後端工程師面試考什麼 — 限流機制 Rate Limiter

Posted on Jul 22, 2024 in 後端面試準備 by Amo Chen ‐ 8 min read

覺得我們的內容實用嗎？ MyApollo 電子報讀者募集中！歡迎訂閱電子報!

Rate limiter 是後端領域中常見的一項技術，用於限制特定時間內的請求數量，或者限制使用者特定時間內的請求數量。對於提供 API 服務的公司或服務來說，後端伺服器通常都會加上 rate limiter，以防止系統被過於頻繁地使用，從而提升系統的穩定性。

也因此，如果在面試有對外提供 API 服務的公司的後端工程師職缺時，有不小的機率會被問到如何保護 API 被過於頻繁的呼叫。

本文將介紹 4 種常見的 rate limiter 方法，並且實際以 Python 實作一遍，藉此加深我們對 rate limiter 的理解。

本文環境

Python 3

限流機制 Rate limiter 簡介

Rate limiter 是 1 種控制系統資源使用頻率的技術，可以限制 1 段時間內的 request 數量。舉例來說，我們可以在 API endpoint 加上 rate limiter 限制使用者在 10 秒內只能呼叫 2 次 API，藉此避免使用者使用自動化程式瘋狂呼叫特定 API。

搜尋引擎、虛擬貨幣交易所、貨幣匯率等應用的 API 通常都會設定 rate limiter，例如 Coinbase 就規定每秒最多 5 個 requests，每小時最多 10,000 個 requests，如果達到上限就會收到 429 Too Many Requests 的 HTTP 回應狀態碼：

Rate limiter 可以運用在伺服器端與客戶端：

對伺服器端(或應用層)而言，可以避免系統過載，增加系統穩定性。當使用者頻繁對系統進行大量 requests，小則會對系統帶來一定的壓力，大則可能導致系統過載（例如資料庫過於忙碌導致無法正常服務），使用 rate limiter 可以限制使用者不合理的行為，從而增加系統穩定性。Rate limiter 通常會應用在 API 上，特別是控制使用者使用量的部分，前文所述 Coinbase 案例即屬此種應用。
如果你使用的 API 是按次計費，那麼你就屬於客戶端，在客戶端加上 rate limiter 將可以限制你呼叫 API 的次數，藉此控制你的支出成本。

目前實作 rate limiter 有 4 種常見的方法/策略：

Fixed Window / 固定窗口
Sliding Window / 滑動窗口
Token Bucket
Leaky Bucket

我們將分項探討此 4 種方法，並以 Python 實作 4 種 rate limiter，藉此了解各種方法。

Fixed Window / 固定窗口

Fixed Window 是 4 種常見的 rate limiter 方法中最直覺、最容易理解的 1 種。

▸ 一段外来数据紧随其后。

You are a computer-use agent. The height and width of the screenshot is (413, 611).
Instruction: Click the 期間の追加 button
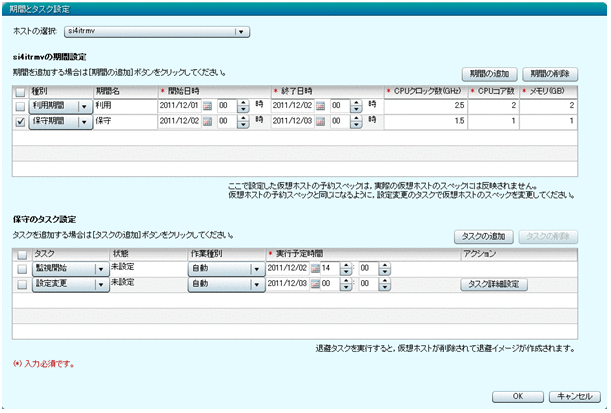[x=490, y=74]
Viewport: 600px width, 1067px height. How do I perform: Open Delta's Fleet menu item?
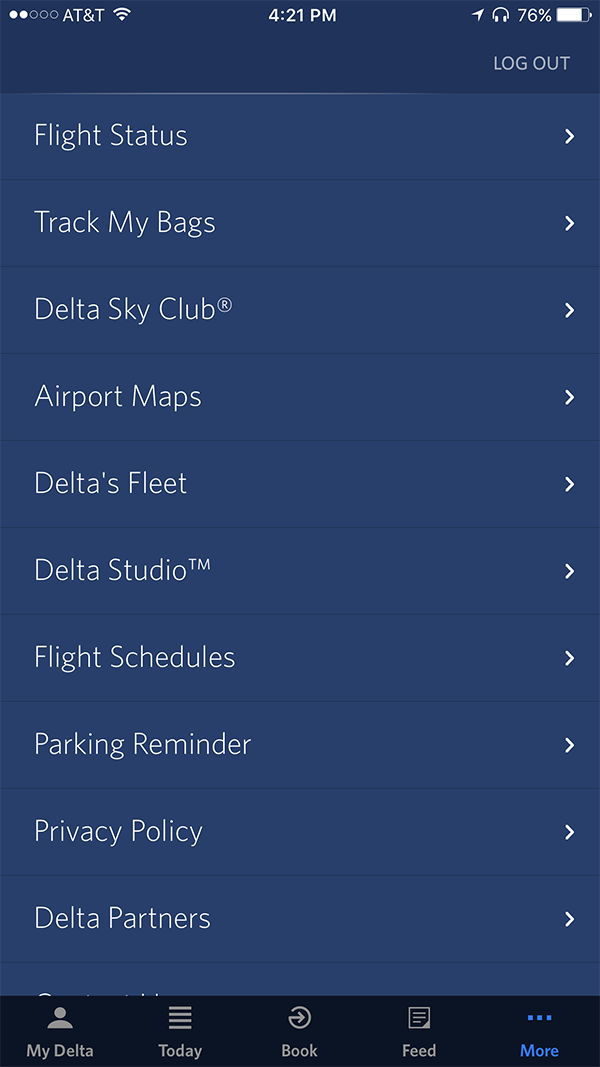(x=111, y=484)
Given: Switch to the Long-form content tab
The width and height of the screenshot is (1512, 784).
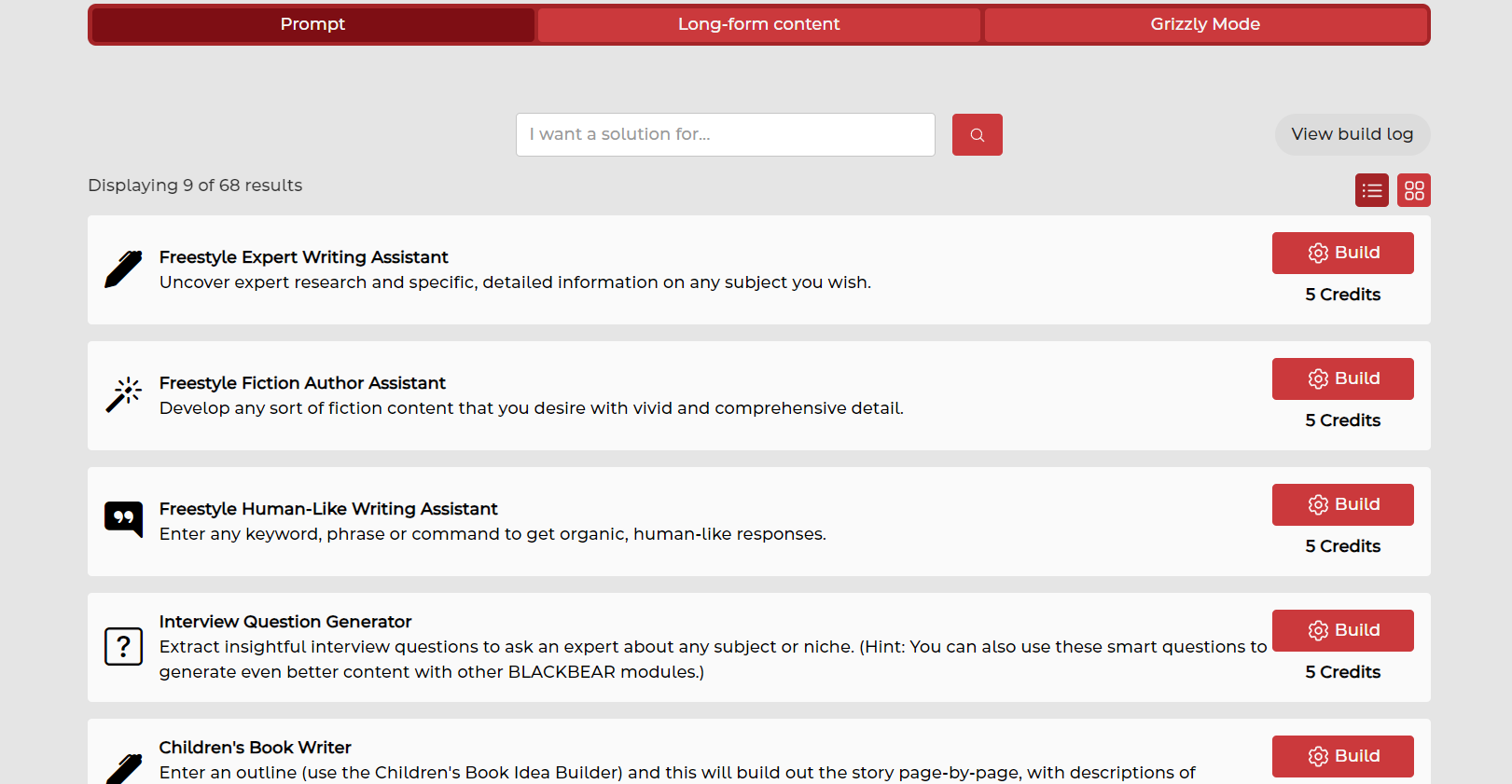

簡單來說，fixed window 將時間切分成 1 個個連續單位，稱為 window，例如每小時僅允許 10,000 個 requests 的話，是將 24 小時切為 24 個 windows，我們只要紀錄當前 window 的 request 數量是否超過限制即可。

以下是使用 Python 實作的 fixed window rate limiter:

fixed_window_rate_limiter.py

import threading
import time


class FixedWindowRateLimiter:
    def __init__(self, max_requests, window_size):
        """
        Initialize the rate limiter.
        :param max_requests: The maximum number of requests allowed per window.
        :param window_size: The size of each window in seconds.
        """
        self.max_requests = max_requests
        self.window_size = window_size
        self.current_count = 0
        self.current_window_id = self.get_current_window_id()
        self.lock = threading.Lock()

    def get_current_window_id(self):
        """
        Get the current time window.
        :return: The start time of the current window.
        """
        return int(time.time() // self.window_size)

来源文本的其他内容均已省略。